There was not much to see; the principal lions being the exchange, and a church which was in building, to the top of which we walked by inclined planes. The river was exceedingly full of barges, and we went on board one of the largest, which was used merely as a tow-boat to drag a loaded train. Its progress against stream must be exceedingly slow. An anchor is carried out a-head, to which the barge is warped up by means of a strong cable and a capstan turned by about two-and-twenty horses, which work below deck, as in a threshing machine: there were fifty horses on board for the
purpose of relays. There is water communication all the way from Riepinsk to Petersburg, the distance being about nine hundred miles, while by land it is but three hundred and fifty. The project of steam upon the Volga is now talked of, and a company is formed to carry the scheme into effect ; great doubts,
however, appear to be entertained as to the practicability and success of the undertaking.

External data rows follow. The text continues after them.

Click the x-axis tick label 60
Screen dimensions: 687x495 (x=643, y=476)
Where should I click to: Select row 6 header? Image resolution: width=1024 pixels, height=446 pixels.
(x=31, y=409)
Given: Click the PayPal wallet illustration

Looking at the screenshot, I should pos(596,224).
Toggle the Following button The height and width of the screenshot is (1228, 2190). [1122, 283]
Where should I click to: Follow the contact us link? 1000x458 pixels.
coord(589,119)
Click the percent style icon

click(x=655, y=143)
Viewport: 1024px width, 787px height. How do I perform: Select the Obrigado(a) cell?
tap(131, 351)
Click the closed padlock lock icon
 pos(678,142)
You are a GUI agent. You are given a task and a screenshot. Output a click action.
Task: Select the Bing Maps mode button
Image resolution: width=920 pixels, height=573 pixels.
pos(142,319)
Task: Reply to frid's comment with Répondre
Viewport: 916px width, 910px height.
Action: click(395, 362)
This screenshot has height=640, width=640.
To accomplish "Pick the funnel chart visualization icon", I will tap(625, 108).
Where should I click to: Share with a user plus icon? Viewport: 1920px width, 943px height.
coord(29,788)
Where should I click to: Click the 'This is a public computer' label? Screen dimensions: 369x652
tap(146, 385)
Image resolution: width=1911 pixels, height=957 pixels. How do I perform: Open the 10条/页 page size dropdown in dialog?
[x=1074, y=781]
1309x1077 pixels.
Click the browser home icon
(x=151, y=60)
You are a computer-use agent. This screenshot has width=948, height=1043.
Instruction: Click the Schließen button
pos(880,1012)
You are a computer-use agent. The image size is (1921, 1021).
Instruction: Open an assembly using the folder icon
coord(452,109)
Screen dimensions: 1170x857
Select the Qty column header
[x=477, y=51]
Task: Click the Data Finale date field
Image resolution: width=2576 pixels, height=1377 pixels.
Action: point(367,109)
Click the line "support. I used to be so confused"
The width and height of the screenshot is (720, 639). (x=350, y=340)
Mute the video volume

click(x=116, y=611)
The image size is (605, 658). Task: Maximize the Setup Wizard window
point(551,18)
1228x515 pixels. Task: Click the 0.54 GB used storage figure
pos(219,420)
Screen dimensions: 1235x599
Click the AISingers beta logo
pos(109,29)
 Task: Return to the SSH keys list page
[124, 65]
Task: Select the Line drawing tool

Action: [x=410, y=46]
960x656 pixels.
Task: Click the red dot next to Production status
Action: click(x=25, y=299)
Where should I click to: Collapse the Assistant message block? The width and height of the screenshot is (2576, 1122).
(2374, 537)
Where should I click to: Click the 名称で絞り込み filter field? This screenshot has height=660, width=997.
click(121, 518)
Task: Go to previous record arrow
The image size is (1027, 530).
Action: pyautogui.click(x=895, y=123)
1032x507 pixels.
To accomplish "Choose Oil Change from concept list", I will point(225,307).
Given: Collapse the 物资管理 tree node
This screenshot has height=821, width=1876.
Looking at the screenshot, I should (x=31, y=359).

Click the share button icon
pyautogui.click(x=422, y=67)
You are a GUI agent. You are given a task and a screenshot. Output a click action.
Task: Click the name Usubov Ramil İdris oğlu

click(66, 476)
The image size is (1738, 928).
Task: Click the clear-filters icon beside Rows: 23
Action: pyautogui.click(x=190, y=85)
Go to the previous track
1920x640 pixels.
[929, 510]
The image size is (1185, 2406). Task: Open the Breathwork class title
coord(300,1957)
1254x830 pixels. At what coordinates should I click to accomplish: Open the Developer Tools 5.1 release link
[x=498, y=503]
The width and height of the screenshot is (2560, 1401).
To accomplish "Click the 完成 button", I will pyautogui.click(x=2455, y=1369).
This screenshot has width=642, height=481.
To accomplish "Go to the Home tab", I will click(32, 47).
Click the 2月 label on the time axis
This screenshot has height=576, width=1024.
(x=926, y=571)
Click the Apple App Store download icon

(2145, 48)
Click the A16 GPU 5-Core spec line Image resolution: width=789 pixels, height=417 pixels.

I do not. understand the difficulties, but I believe they arise partly from shallows or other natural obstacles in the river, and partly from the opposition of persons interested in maintaining the present system of traffic. Were the proposal executed, the steam vessels would, I believe, run from Yaroslav to Kazan and Astracan.
After dinner we set off on our return to Yaroslav, and arrived here a little before midnight. The 29th being St. Sophia, was the name's day of Madame Poltoratzky, and during the whole morning numbers of visitors of all classes were constantly arriving to congratulate her and bring her presents ; her tables were covered with china, books, embroidery, and carpet-work; while in the large ballroom were placed two or three tubs of water, containing two sturgeons, and a quantity of sterlet alive, which had been brought by some of the tradesmen of the town. The sterlet is an excellent fish peculiar to the Volga and one or two other rivers; it partakes of the migratory habits of the salmon, descending periodically into salt-water ; it is not, however, the least like it in flavour or appearance.
We had a large party at dinner, including five or six bearded merchants in their long caftans; and one of the sturgeons, which appeared on the occasion, proved excellent: the day was concluded by a ball.